_EXERCISE AIM_
Please give the whole listing again exactly, without any of its pictures.

_SUPPLIED RECORDS_
+--

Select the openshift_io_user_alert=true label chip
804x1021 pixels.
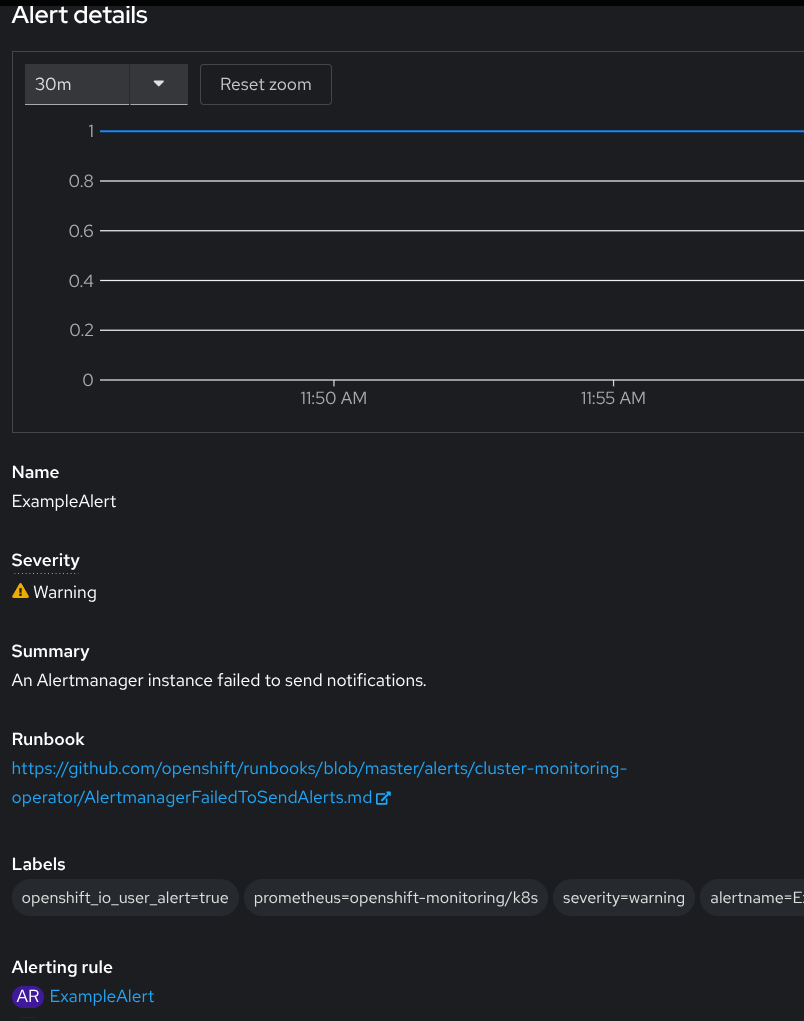click(125, 898)
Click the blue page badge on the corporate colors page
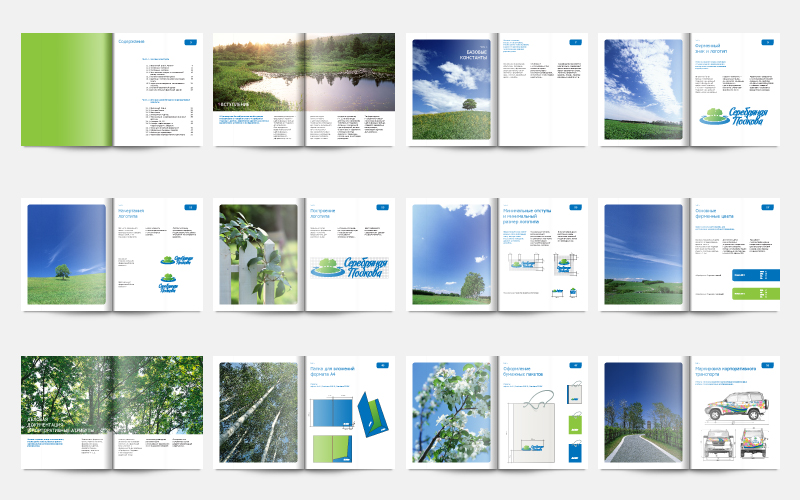Image resolution: width=800 pixels, height=500 pixels. (767, 207)
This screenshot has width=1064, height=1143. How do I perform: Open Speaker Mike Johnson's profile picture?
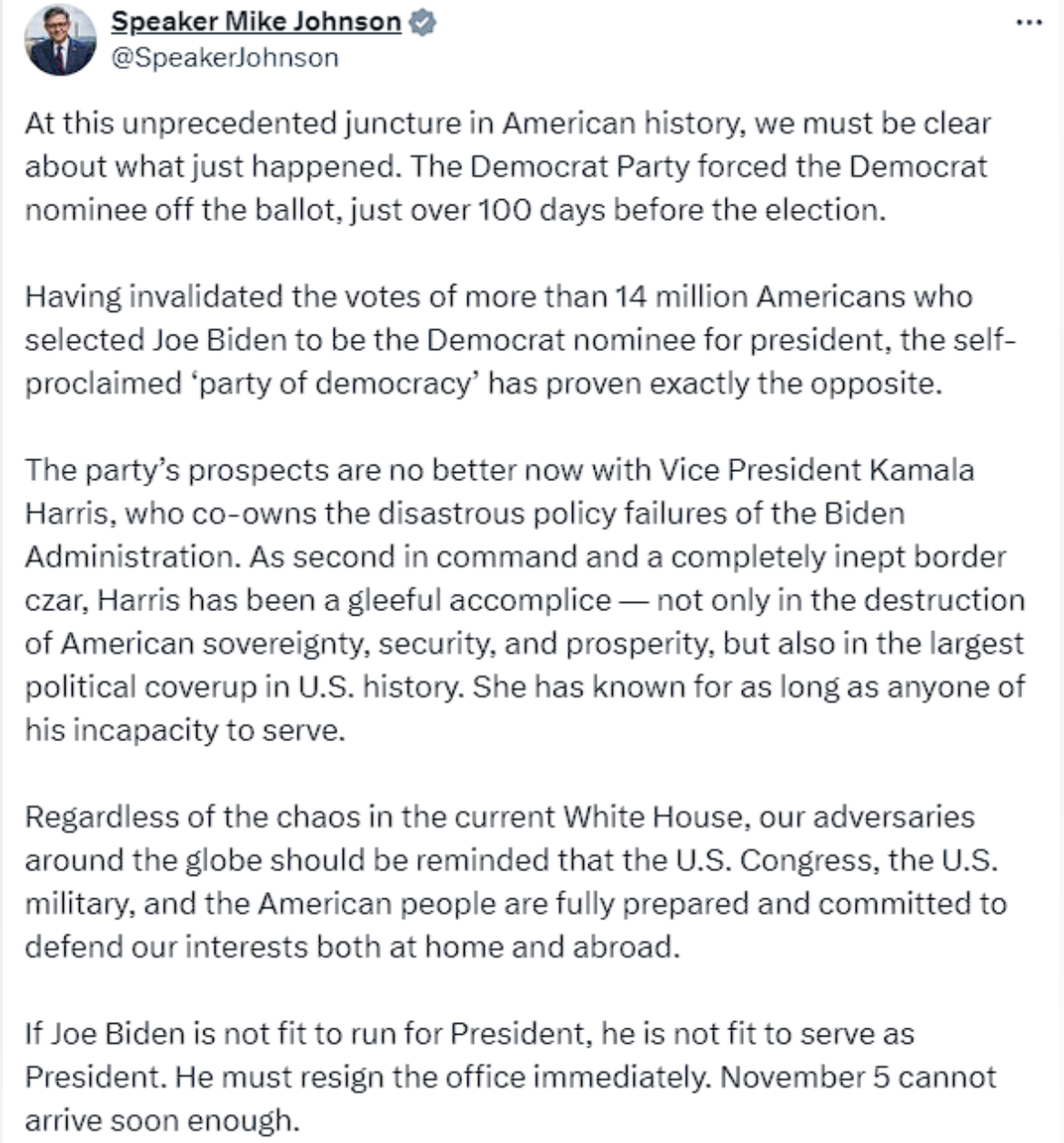click(61, 40)
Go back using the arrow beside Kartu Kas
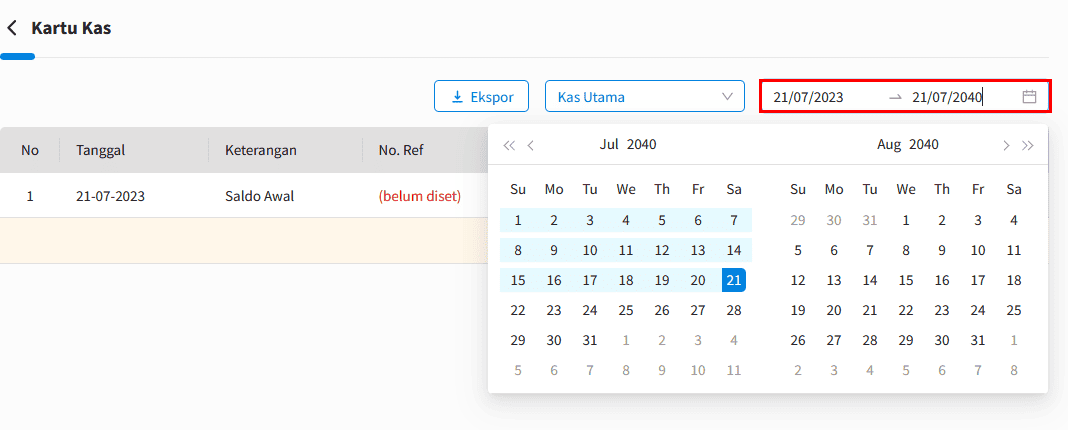This screenshot has width=1068, height=430. tap(12, 29)
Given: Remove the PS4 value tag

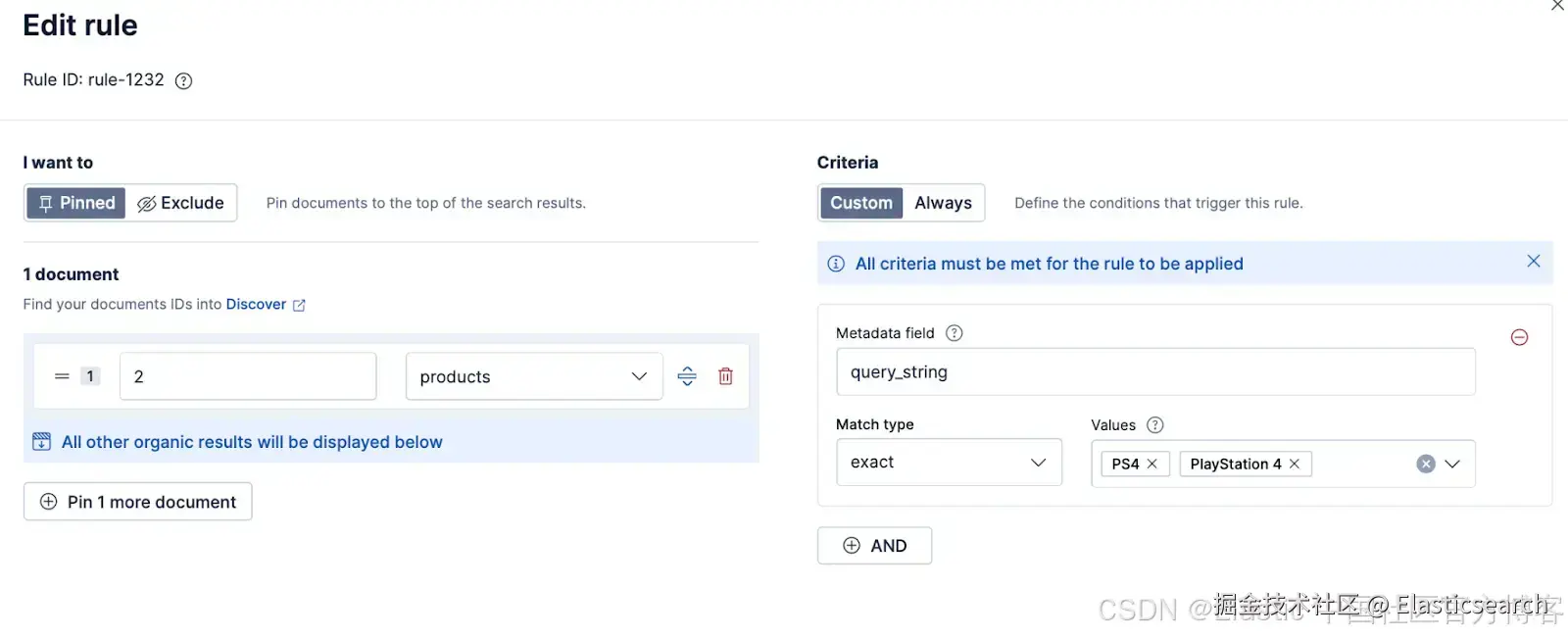Looking at the screenshot, I should point(1152,464).
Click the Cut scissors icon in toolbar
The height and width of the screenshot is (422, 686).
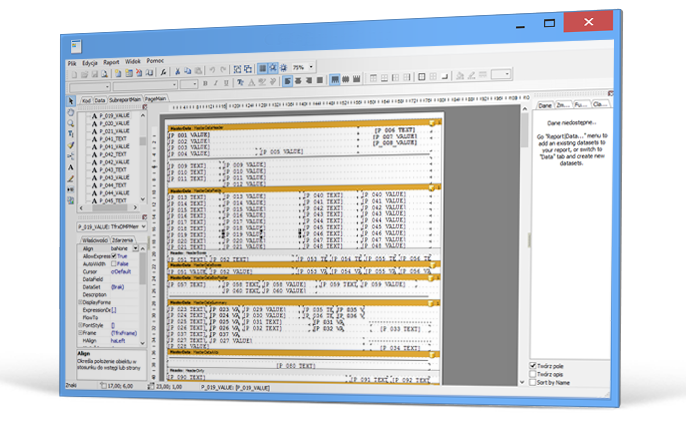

+--

_EXPECTED ANSWER_
Select the openshift_io_user_alert=true label chip
804x1021 pixels.
click(125, 898)
Click the blue page badge on the corporate colors page
Image resolution: width=800 pixels, height=500 pixels. (767, 207)
This screenshot has width=1064, height=1143. How do I perform: Open Speaker Mike Johnson's profile picture?
click(61, 40)
Go back using the arrow beside Kartu Kas
This screenshot has width=1068, height=430. tap(12, 29)
Given: Remove the PS4 value tag

Looking at the screenshot, I should point(1152,464).
Click the Cut scissors icon in toolbar
The height and width of the screenshot is (422, 686).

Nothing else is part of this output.